A Hack's Guide To Unit Testing Generated HTML

UPDATE: Refactored and tweaked the validation method below by popular request!

I know this might make some people groan - but that's OK - I'm used to it. As Eilon Lipton always tells me:

You're a PM dude - you're not supposed to code

Which is true! And to get the PM as Haack tradition alive, here is my latest attempt to completely devastate my reputation as a coder. Have at me, I love it.

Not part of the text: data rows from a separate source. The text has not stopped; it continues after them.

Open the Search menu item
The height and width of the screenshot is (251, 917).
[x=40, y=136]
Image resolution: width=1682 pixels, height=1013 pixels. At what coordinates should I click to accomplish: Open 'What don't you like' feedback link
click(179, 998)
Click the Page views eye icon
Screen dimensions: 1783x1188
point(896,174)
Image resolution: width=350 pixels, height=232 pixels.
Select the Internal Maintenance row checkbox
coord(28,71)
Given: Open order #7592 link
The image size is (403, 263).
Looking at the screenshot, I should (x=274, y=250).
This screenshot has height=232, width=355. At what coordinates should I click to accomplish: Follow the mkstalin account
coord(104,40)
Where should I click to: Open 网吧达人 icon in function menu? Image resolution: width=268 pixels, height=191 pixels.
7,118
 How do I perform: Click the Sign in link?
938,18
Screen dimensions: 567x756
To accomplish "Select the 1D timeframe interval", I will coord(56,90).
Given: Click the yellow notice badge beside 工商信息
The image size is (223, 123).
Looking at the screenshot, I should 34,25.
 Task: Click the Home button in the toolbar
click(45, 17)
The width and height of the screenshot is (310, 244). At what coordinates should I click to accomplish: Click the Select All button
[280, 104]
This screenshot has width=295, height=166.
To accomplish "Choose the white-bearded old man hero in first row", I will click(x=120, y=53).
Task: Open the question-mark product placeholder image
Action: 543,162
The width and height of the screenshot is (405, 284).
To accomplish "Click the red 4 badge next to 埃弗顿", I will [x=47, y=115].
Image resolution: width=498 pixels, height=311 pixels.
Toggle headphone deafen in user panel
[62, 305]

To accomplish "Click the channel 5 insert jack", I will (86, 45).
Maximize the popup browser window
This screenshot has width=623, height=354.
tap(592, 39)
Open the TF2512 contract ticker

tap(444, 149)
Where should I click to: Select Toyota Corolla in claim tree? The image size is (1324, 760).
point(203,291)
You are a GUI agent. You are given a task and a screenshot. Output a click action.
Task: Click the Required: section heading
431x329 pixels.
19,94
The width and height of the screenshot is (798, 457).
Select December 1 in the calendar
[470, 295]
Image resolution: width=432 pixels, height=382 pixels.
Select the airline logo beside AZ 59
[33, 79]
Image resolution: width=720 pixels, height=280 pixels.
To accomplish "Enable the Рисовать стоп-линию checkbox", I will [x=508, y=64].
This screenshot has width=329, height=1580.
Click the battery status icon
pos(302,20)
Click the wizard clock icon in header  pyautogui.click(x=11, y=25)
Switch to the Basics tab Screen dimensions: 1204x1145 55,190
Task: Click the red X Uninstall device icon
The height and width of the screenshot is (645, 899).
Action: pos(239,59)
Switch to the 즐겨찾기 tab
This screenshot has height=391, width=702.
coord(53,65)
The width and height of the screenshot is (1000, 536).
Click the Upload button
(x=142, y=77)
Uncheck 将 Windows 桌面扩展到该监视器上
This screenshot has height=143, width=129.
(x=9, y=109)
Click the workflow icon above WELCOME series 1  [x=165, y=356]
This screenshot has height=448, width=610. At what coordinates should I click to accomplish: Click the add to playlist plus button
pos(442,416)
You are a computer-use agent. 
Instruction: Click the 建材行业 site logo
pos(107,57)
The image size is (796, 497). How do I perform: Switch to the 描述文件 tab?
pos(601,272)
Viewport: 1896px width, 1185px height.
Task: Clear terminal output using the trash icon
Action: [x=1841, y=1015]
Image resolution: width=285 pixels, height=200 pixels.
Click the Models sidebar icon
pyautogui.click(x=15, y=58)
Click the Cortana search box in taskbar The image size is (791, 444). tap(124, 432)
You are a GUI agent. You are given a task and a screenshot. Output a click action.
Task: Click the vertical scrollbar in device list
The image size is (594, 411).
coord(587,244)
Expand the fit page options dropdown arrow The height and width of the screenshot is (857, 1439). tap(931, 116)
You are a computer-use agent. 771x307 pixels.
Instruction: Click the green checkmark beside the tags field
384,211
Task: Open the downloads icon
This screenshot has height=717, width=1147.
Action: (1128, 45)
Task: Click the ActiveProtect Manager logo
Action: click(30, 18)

Let's Put an X in Front Of HTML Too
The world's gone X-Crazy (XBox, OS X, ASPX pages, ActiveX...) and it seems that nothing's cool anymore unless there's an X associated with it. Maybe I can regain some of the rep I'm about to lose by changing my name to "RobX".

XRob?

Testing For Compliance
One of the main things that I get hammered for (with respect to the MVC Toolkit) is the lack of XHTML Compliance. I tried to pay as much attention as I could to it but... well some things just slip through. I read somewhere that my slip ups (particularly with respect to the method on the form tag not being in quotes was

...yet again evidence that Microsoft could care less [sic] about the HTML spec

On the contrary it was me, being lame.

I know what you're thinking - "can't you test for that somehow?" and up until now it meant copy/pasting a whole mess of HTML up to w3.org to run through the validator. But as of today I decided to let my Mr. Hack take over and created some code to ping w3.org automatically.

The Code
For my compliance Unit Tests (you wouldn't want to do this for every test, for obvious reasons) I'm creating a Select box, comme ci:

    [TestMethod]
    public void Select_BindToIntegerArray() {
        int[] numbers = { 1, 2, 3 };
        string select = SelectBuilder.Select("test", numbers,"","",0,false,null,null);

        //validate it
        Assert.IsTrue(XHTMLValidator.ValidateFragment(select));

    }

UPDATE: Duncan Smart (?) refactored this function yet again - thanks!
And I'm calling on my new hacked up wunderclass- the XHTMLValidator. Here's the code - have at me and make it hurt:

        public static bool IsValidXhtml(string htmlFragment) {

            NameValueCollection values = new NameValueCollection();
            values["fragment"] = htmlFragment;
            values["prefill"] = "1";
            values["prefill_doctype"] = "xhtml10";

            WebClient webClient = new WebClient();
            string postResult = Encoding.UTF8.GetString(
                webClient.UploadValues("http://validator.w3.org/check", values)
                );

            //lame check - but it works
            bool isValid = postResult.Contains("Congratulations");
            return isValid;
        }
 

Yes, I know. But you know what - it's an automatic way to make sure that my tags are compliant :).

If You're Still Here...
I'm also going to use the HTML Agility Pack that's up on CodePlex to make sure all the other bits that are supposed to be present in the generated HTML are indeed there. This is a really cool project for checking your HTML out - from there site:

This is an agile HTML parser that builds a read/write DOM and supports plain XPATH or XSLT (you actually don't HAVE to understand XPATH nor XSLT to use it, don't worry...). It is a .NET code library that allows you to parse "out of the web" HTML files. The parser is very tolerant with "real world" malformed HTML. The object model is very similar to what proposes System.Xml, but for HTML documents (or streams).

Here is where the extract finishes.